Bikin bingung banget, ya. Kenapa bisa, negara penghasil
minyak kelapa sawit (CPO) terbesar di dunia, tapi masyarakatnya gak bisa
membeli minyak goreng sawit dengan harga yang lebih terjangkau dan tidak ada
gangguan pasokan?
Jawabannya: bisa jadi, ada sebuah praktik usaha tidak sehat
yang menyebabkan harga minyak goreng jadi tinggi sekali. Struktur pasar minyak
goreng terdistorsi oleh para pedagang besar CPO dan minyak goreng.
Komisi Pengawas Persaingan Usaha (KPPU) sempat bilang kalau
hanya ada 4 (empat) perusahaan yang menguasai perdagangan minyak goreng di
Indonesia.

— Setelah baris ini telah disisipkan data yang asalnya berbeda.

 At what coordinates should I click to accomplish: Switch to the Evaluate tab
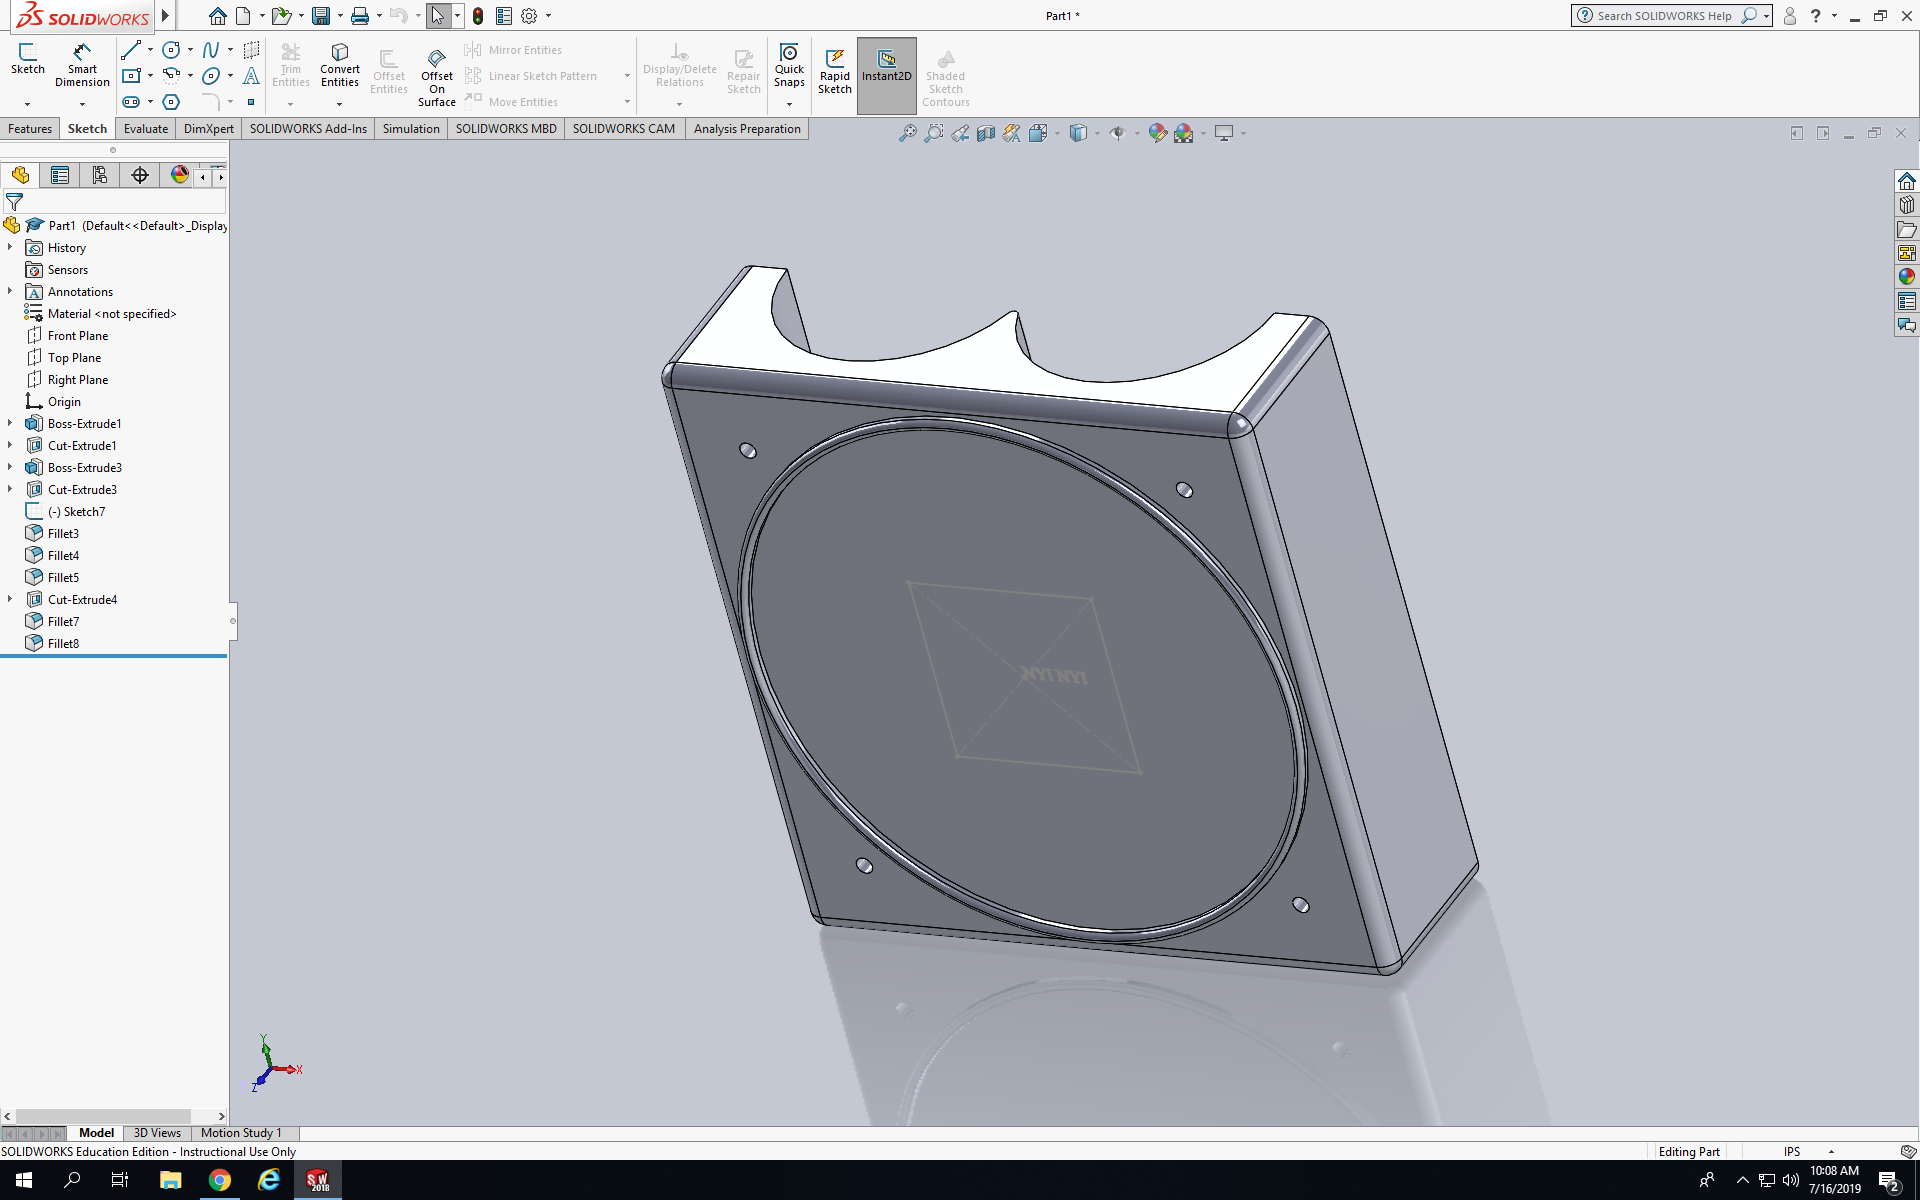(x=146, y=129)
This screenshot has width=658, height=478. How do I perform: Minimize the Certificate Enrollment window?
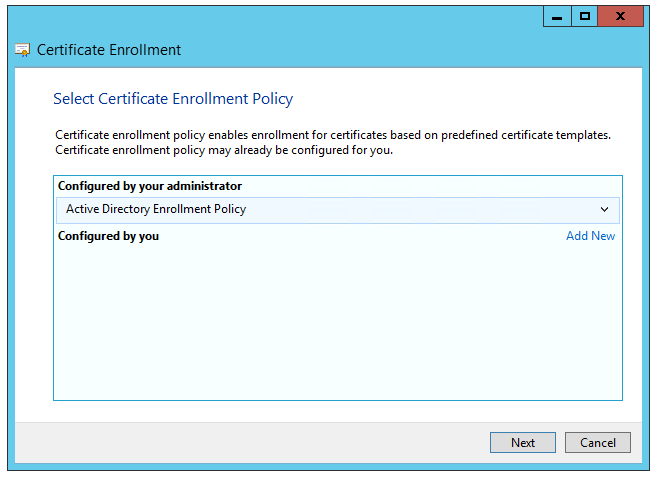557,17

Bukan tidak mungkin, keempat perusahaan ini melakukan praktik
kartel, bersekongkol menentukan harga bersama, supaya harga minyak goreng jadi
mahal sekali. Walaupun ini masih dugaan, tetapi fenomena di pasar
mengindikasikan dengan kuat.
Untuk itulah, KPPU perlu segera mengusut sampai tuntas
(menginvestigasi) dugaan kartel minyak goreng ini, sebagaimana dimandatkatkan
oleh UU Anti Monopoli dan Persaingan Tidak Sehat.
Kalau benar ada kartel atau bentuk persaingan tidak sehat
lainnya pada produk minyak sawit, KPPU dan pemerintah harus tegas dalam
memberikan sanksi hukum (perdata, pidana, dan administrasi). Jangan segan segan
untuk mencabut izin ekspor mereka, supaya bisa memprioritaskan konsumsi
domestik. Atau bahkan mencabut izin usahanya.
Kita tidak bisa biarkan masyarakat konsumen kesulitan mendapatkan minyak goreng, apalagi untuk menjalankan usaha mereka hanya karena tidak bisa beli minyak goreng dengan harga yang terjangkau. Atau sekadar untuk keperluan domestik rumah tangga.